##### Given entries

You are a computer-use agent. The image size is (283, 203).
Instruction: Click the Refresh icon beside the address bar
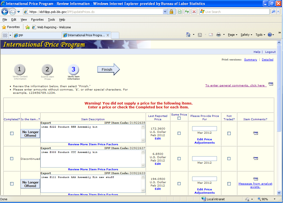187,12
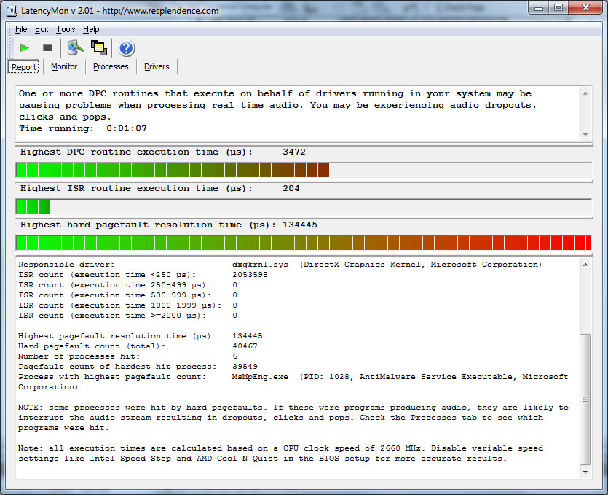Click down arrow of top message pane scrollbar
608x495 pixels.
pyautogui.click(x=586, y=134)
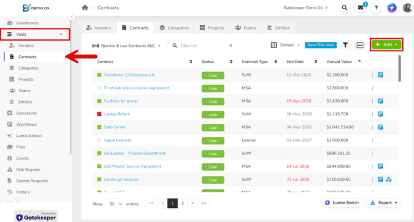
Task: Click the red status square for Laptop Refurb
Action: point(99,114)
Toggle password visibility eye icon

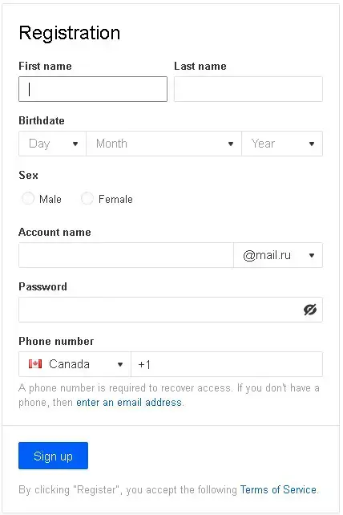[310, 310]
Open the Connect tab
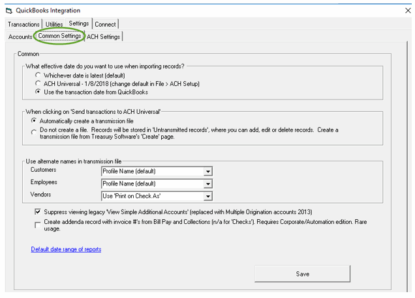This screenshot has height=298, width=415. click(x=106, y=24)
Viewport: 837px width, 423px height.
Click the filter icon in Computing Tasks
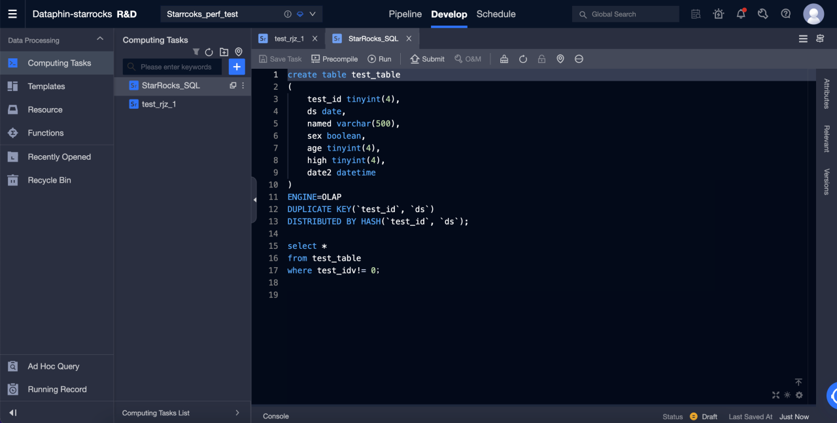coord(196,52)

##########
##### Given entries

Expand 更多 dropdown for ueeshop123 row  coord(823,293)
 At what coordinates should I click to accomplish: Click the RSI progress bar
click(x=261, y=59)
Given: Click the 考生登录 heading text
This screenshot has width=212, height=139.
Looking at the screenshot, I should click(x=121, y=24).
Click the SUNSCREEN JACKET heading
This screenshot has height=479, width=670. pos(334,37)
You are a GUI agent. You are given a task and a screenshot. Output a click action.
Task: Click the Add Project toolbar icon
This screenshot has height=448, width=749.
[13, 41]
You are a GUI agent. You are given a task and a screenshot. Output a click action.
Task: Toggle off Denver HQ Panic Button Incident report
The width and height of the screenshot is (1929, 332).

##########

» **Task prompt**
Above are the records; print exactly the lines from the line with "Expand 更多 dropdown" to the line with "Given: Click the 考生登录 heading text", including both, and nothing else.

» **Answer box**
Expand 更多 dropdown for ueeshop123 row  coord(823,293)
 At what coordinates should I click to accomplish: Click the RSI progress bar
click(x=261, y=59)
Given: Click the 考生登录 heading text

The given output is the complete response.